* RECORDS PROVIDED *
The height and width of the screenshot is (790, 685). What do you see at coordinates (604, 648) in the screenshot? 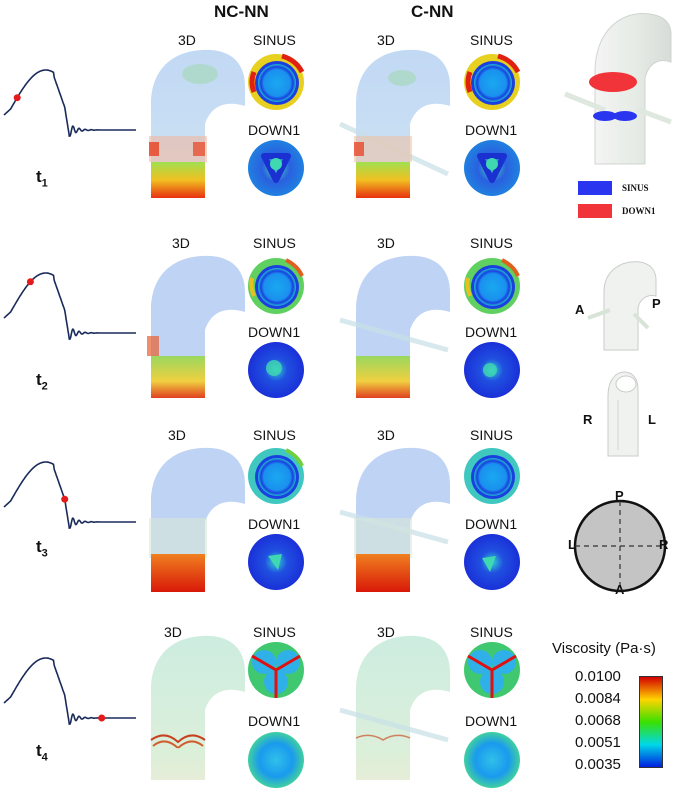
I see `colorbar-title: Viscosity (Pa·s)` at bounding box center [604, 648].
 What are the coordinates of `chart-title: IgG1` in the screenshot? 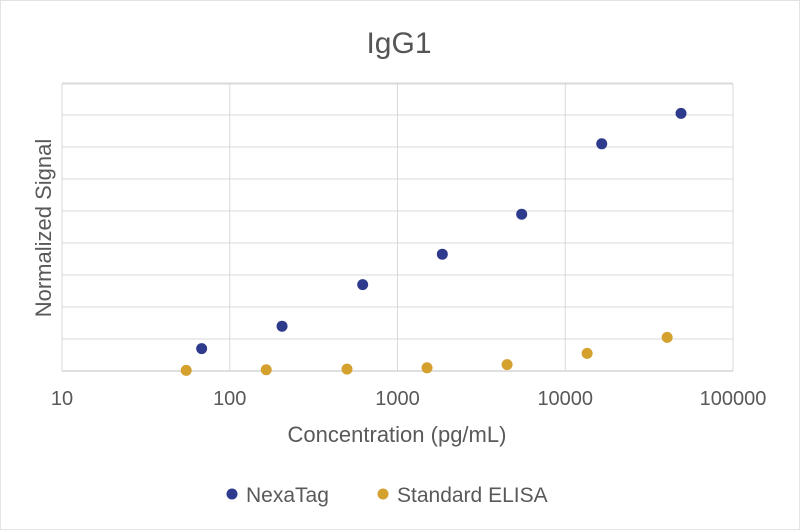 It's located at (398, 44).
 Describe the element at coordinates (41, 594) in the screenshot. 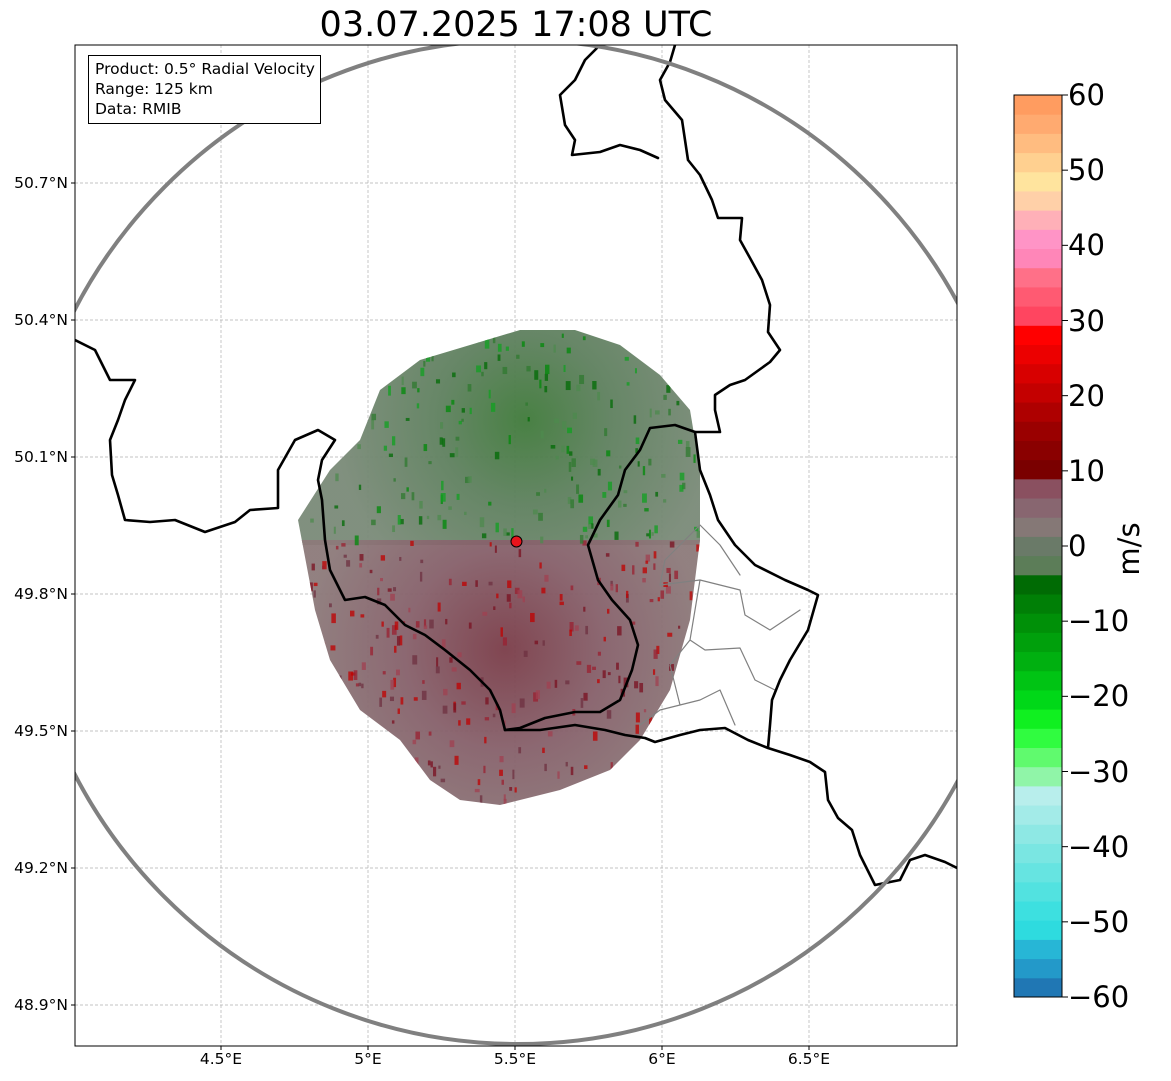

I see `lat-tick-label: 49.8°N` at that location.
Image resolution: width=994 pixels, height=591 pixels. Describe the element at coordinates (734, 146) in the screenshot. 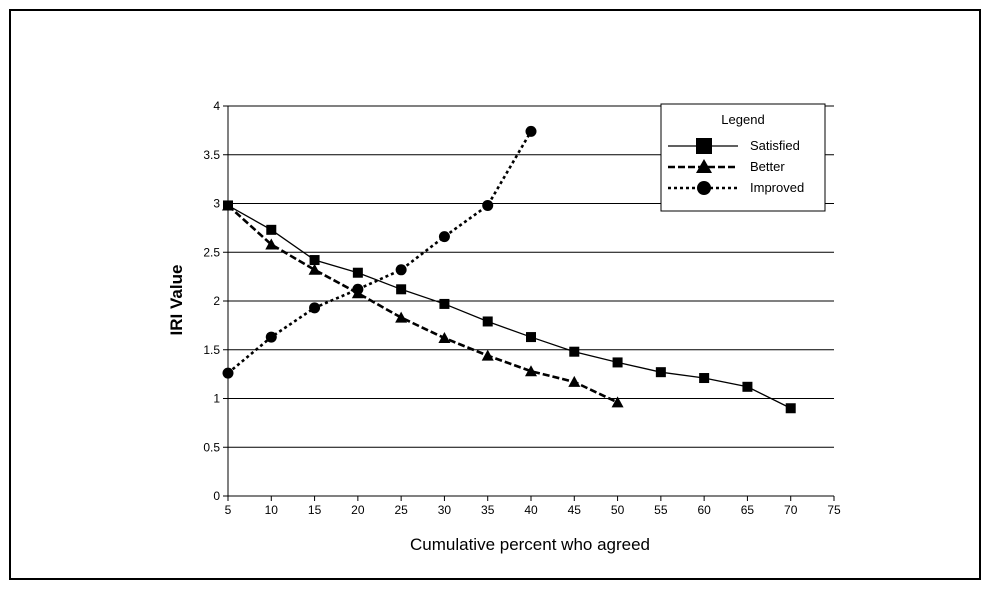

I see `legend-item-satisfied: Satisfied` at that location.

---

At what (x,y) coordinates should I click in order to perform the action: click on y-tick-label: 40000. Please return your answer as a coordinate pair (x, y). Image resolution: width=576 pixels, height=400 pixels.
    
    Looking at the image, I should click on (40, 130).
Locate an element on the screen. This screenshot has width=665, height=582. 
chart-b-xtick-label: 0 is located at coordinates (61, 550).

* TASK *
Count the lines of the listing above that contain the word "should". Reply with the number alone.

* YOUR RESPONSE *
2